*THE TASK*.
When you reach the line containing "The image size is (833, 601)." in the data below, begin returning lines exactly as written, and stop once the line containing "Click the yellow smiley face icon" has been returned.

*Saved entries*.
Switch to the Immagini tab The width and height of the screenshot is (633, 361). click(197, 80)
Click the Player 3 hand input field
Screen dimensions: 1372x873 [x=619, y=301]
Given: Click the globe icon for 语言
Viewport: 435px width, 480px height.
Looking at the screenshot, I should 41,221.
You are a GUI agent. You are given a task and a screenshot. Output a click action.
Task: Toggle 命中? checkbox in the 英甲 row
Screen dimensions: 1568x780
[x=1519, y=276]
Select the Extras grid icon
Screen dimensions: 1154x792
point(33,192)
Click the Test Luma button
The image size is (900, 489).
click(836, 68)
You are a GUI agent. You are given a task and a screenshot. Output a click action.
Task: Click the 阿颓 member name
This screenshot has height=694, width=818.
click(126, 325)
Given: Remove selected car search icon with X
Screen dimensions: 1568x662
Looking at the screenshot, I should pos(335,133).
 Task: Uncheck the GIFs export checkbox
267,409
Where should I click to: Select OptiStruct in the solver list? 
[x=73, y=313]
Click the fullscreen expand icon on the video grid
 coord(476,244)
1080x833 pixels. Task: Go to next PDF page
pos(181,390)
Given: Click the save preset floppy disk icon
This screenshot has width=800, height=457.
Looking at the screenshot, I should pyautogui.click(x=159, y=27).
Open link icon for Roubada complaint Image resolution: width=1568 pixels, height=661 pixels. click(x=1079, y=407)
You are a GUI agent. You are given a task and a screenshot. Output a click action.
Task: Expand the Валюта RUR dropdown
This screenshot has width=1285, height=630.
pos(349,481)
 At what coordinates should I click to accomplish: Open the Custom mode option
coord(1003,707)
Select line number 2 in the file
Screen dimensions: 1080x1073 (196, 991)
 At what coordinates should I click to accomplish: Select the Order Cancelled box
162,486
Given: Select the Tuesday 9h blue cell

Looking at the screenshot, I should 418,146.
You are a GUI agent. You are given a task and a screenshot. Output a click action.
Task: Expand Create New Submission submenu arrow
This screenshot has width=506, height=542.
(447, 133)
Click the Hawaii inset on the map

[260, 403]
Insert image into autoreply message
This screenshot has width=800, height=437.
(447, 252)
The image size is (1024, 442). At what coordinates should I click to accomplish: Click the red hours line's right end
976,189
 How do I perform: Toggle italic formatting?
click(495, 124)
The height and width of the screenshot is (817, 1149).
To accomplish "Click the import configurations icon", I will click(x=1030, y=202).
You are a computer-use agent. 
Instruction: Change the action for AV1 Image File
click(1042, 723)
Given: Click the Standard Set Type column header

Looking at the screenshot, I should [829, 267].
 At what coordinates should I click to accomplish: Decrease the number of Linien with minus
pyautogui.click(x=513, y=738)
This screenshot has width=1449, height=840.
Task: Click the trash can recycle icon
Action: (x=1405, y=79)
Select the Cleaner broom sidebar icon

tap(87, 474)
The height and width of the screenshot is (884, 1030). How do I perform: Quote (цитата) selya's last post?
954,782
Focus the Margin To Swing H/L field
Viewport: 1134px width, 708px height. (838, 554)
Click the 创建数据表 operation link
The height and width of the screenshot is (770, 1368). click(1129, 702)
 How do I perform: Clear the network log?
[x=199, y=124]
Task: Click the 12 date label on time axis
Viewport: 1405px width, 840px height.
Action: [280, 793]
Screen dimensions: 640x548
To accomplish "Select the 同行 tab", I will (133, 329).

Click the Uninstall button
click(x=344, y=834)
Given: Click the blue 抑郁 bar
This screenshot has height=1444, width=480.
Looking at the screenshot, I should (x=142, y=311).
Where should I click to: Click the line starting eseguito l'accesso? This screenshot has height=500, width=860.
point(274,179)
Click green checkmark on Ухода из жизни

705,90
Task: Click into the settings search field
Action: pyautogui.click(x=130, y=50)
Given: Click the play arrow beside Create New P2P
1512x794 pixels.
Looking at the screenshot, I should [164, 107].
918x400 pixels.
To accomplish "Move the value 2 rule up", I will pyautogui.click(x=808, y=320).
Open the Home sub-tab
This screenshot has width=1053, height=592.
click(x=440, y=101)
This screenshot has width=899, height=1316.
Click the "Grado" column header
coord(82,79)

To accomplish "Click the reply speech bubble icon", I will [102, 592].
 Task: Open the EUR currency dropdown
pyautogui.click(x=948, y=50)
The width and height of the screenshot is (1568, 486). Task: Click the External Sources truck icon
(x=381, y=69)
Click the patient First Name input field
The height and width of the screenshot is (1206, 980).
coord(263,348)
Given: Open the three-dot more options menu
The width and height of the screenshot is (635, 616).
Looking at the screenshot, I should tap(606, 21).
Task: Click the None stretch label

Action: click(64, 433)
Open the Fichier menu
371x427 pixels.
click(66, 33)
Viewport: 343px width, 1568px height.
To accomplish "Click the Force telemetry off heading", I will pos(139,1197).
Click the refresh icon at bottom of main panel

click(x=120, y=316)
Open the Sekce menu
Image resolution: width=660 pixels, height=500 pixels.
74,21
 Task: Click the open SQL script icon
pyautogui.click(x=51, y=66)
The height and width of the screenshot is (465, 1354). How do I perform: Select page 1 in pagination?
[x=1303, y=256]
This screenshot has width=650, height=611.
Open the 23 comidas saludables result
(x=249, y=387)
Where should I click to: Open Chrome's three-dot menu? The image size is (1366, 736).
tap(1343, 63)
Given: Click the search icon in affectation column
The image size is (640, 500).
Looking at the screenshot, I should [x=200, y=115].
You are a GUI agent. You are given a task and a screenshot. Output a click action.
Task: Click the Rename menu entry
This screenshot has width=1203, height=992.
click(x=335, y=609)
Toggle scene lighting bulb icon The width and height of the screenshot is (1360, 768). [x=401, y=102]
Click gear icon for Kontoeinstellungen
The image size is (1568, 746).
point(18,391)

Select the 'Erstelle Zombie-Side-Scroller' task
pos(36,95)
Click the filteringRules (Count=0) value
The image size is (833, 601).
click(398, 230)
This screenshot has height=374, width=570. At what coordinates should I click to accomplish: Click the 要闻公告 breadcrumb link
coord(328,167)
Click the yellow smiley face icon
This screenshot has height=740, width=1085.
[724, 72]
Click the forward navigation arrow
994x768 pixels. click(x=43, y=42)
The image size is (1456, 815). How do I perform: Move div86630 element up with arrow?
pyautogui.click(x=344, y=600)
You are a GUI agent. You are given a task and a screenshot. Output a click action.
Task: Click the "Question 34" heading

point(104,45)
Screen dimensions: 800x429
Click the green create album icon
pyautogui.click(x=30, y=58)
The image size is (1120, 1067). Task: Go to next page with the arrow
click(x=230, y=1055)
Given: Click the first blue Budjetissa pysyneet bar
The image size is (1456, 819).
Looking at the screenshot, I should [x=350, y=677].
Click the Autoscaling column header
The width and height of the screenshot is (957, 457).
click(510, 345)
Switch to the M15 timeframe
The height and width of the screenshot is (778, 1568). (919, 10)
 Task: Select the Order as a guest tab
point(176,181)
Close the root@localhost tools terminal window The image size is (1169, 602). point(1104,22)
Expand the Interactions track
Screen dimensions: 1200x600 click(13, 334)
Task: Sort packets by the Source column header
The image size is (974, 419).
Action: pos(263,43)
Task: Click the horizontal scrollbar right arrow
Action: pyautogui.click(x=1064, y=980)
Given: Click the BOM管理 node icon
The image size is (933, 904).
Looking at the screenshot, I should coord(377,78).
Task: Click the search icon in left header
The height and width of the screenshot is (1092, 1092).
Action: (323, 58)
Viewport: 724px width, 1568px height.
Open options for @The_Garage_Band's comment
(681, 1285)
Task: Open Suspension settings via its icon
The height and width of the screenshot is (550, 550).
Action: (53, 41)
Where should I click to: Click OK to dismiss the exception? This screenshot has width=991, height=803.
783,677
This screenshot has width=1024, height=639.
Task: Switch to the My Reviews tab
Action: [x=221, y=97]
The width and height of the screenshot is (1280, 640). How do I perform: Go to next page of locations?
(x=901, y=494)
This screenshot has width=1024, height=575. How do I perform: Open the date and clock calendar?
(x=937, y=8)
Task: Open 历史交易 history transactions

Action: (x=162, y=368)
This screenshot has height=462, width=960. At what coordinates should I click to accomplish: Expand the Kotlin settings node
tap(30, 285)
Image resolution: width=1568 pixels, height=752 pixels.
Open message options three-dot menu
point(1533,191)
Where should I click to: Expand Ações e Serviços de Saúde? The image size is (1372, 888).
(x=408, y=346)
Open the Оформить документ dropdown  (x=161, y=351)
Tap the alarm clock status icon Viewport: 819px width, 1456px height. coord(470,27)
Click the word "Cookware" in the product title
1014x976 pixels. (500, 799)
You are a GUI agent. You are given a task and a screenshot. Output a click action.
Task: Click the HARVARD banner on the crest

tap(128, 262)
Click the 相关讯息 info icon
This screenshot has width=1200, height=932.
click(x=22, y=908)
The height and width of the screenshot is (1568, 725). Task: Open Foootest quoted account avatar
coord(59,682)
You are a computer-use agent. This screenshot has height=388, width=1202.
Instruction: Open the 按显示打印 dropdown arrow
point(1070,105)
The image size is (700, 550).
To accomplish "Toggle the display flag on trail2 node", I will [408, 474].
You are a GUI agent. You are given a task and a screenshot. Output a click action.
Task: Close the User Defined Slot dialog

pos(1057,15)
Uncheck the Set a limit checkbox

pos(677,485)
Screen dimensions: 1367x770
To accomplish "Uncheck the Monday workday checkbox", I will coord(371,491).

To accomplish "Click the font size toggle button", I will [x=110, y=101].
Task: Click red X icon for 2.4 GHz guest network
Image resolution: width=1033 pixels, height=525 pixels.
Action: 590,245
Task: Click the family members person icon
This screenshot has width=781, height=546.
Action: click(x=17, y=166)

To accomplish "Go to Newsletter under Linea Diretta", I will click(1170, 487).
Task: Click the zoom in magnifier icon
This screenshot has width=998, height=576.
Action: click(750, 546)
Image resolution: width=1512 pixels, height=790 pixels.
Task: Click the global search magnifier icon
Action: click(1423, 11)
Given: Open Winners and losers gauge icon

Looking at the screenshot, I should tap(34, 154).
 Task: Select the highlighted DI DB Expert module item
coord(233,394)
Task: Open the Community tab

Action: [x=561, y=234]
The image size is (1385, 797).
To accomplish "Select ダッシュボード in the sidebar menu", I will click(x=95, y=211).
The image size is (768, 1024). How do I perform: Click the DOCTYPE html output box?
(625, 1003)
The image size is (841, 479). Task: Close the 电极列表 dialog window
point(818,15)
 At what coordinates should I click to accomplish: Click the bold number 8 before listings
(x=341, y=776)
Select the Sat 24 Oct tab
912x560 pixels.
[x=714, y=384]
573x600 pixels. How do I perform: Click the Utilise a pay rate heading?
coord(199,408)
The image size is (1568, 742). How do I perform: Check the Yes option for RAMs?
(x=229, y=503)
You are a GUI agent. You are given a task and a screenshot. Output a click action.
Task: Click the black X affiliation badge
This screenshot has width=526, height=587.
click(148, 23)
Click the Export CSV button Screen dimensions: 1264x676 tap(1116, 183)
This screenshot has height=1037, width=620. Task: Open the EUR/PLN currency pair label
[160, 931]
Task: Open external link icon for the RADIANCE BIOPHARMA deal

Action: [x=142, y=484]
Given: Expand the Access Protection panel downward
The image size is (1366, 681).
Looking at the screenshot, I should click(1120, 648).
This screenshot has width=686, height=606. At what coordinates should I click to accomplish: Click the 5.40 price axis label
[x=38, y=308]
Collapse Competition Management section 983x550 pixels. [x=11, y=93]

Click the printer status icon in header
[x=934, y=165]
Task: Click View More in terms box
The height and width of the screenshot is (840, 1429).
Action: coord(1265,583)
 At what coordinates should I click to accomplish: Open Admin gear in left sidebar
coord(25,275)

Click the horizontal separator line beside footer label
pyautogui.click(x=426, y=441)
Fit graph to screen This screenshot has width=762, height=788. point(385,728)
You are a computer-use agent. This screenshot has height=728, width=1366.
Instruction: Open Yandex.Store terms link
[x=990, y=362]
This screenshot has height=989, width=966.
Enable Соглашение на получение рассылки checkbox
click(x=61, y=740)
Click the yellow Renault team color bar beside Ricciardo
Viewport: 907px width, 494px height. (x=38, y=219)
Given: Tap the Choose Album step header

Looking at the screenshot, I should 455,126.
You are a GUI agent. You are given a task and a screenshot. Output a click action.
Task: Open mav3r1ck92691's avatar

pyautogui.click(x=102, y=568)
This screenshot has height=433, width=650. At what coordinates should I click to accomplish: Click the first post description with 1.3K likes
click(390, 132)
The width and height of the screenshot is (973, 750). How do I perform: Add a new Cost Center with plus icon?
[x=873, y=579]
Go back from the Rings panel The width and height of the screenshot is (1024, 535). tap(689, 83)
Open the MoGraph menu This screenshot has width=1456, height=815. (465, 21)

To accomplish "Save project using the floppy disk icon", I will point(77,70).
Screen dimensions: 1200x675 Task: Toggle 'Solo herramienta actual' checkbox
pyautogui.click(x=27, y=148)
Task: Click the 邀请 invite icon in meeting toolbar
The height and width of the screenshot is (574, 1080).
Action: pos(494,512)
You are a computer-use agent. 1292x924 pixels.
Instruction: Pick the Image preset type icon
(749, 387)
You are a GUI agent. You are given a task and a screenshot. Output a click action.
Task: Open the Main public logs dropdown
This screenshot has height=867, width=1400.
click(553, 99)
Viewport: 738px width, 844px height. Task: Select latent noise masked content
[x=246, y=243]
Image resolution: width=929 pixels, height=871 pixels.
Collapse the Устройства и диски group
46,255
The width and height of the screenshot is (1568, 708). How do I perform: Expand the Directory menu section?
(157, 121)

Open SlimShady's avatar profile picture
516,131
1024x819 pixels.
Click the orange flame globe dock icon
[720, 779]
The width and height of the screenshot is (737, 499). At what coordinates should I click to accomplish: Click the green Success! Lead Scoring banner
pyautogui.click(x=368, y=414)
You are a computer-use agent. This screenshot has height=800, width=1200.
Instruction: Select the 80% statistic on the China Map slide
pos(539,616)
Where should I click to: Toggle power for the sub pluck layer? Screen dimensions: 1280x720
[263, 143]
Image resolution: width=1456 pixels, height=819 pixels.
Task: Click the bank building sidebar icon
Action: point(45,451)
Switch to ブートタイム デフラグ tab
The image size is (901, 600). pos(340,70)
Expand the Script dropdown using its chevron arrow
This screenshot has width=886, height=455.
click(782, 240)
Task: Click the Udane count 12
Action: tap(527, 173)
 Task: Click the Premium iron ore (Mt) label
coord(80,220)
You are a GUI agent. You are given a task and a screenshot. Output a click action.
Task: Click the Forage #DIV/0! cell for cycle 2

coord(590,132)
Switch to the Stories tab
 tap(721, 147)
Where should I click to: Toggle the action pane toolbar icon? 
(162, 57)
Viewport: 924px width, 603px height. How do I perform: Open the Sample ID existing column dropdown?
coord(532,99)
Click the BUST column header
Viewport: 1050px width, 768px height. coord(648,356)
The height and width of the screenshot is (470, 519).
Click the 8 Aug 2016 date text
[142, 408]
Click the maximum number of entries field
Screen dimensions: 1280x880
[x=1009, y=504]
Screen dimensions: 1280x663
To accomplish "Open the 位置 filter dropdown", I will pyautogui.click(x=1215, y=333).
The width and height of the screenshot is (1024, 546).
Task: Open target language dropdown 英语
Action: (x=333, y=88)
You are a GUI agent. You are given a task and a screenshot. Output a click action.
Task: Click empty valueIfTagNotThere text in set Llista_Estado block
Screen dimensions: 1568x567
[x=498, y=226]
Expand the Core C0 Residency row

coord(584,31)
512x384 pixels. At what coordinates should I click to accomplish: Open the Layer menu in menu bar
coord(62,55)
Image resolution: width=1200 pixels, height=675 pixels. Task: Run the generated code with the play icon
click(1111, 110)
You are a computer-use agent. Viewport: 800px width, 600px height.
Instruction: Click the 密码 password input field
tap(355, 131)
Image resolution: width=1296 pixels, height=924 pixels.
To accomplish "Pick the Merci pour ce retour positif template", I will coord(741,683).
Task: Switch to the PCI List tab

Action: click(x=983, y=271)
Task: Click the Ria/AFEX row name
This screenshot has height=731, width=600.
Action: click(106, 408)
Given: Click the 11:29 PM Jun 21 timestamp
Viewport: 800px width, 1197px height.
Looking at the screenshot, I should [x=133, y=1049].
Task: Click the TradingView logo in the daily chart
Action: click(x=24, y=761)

*SOLUTION TO THIS EXERCISE*.
The image size is (833, 601).
click(398, 230)
This screenshot has height=374, width=570. At what coordinates should I click to accomplish: Click the 要闻公告 breadcrumb link
coord(328,167)
Click the yellow smiley face icon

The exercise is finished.